---------- Data for review ----------

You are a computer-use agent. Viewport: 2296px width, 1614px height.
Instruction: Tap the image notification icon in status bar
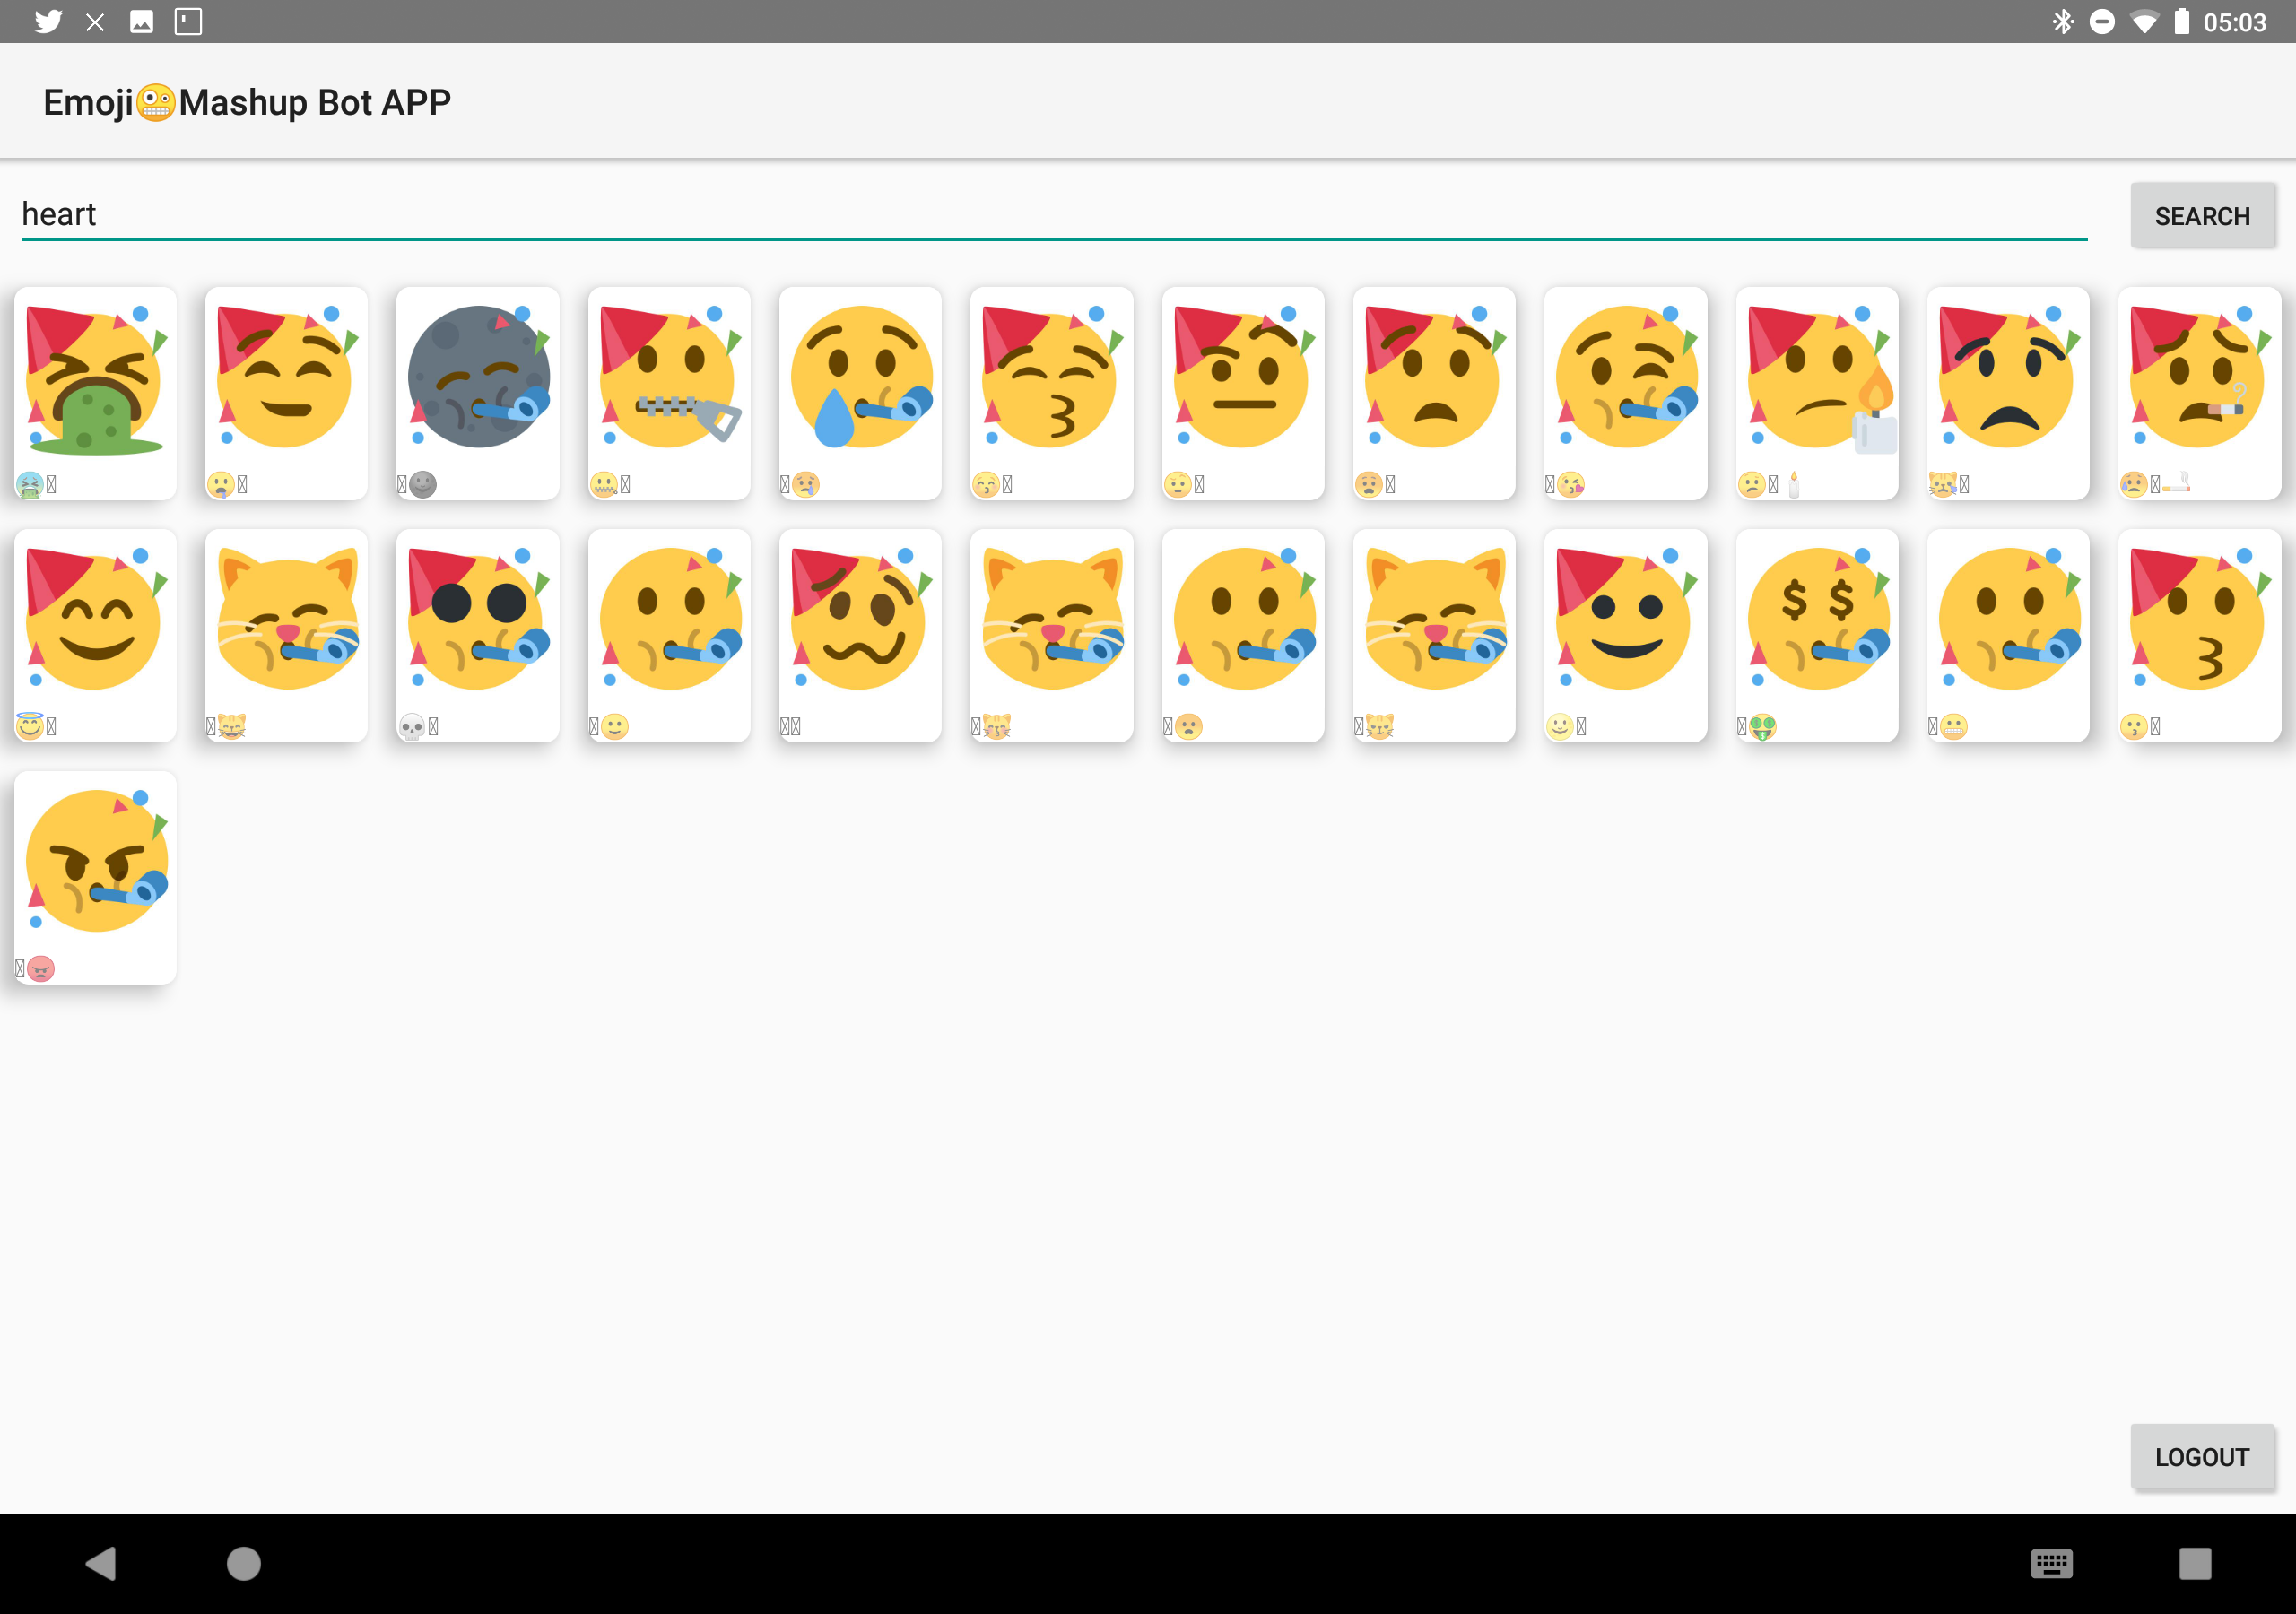coord(142,21)
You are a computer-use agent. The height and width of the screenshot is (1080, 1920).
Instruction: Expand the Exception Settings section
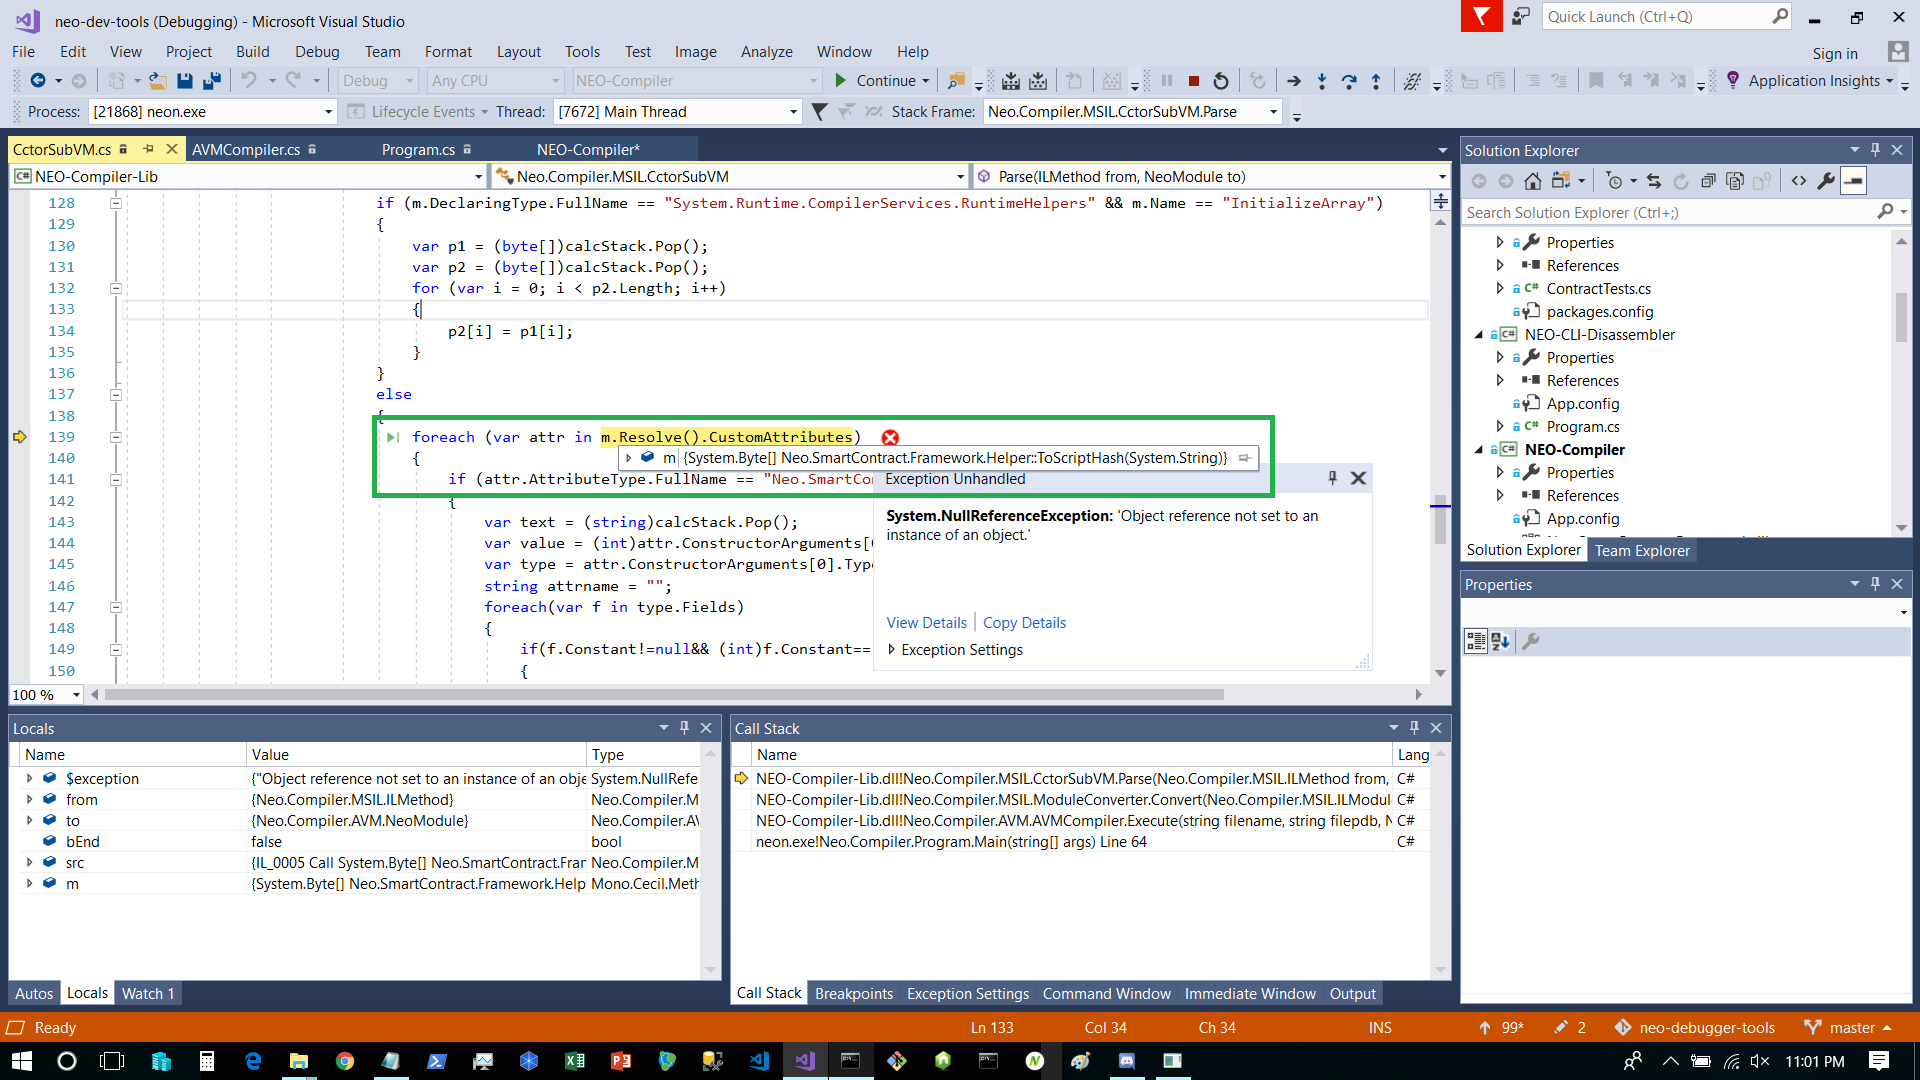pos(892,650)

----------

Every record above should be set down exactly, with the pictures left out.

You are a computer-use agent. Viewport: 2296px width, 1614px height.
Instruction: Tap the image notification icon in status bar
coord(142,21)
You are a computer-use agent. The height and width of the screenshot is (1080, 1920).
Instruction: Expand the Exception Settings section
pos(892,650)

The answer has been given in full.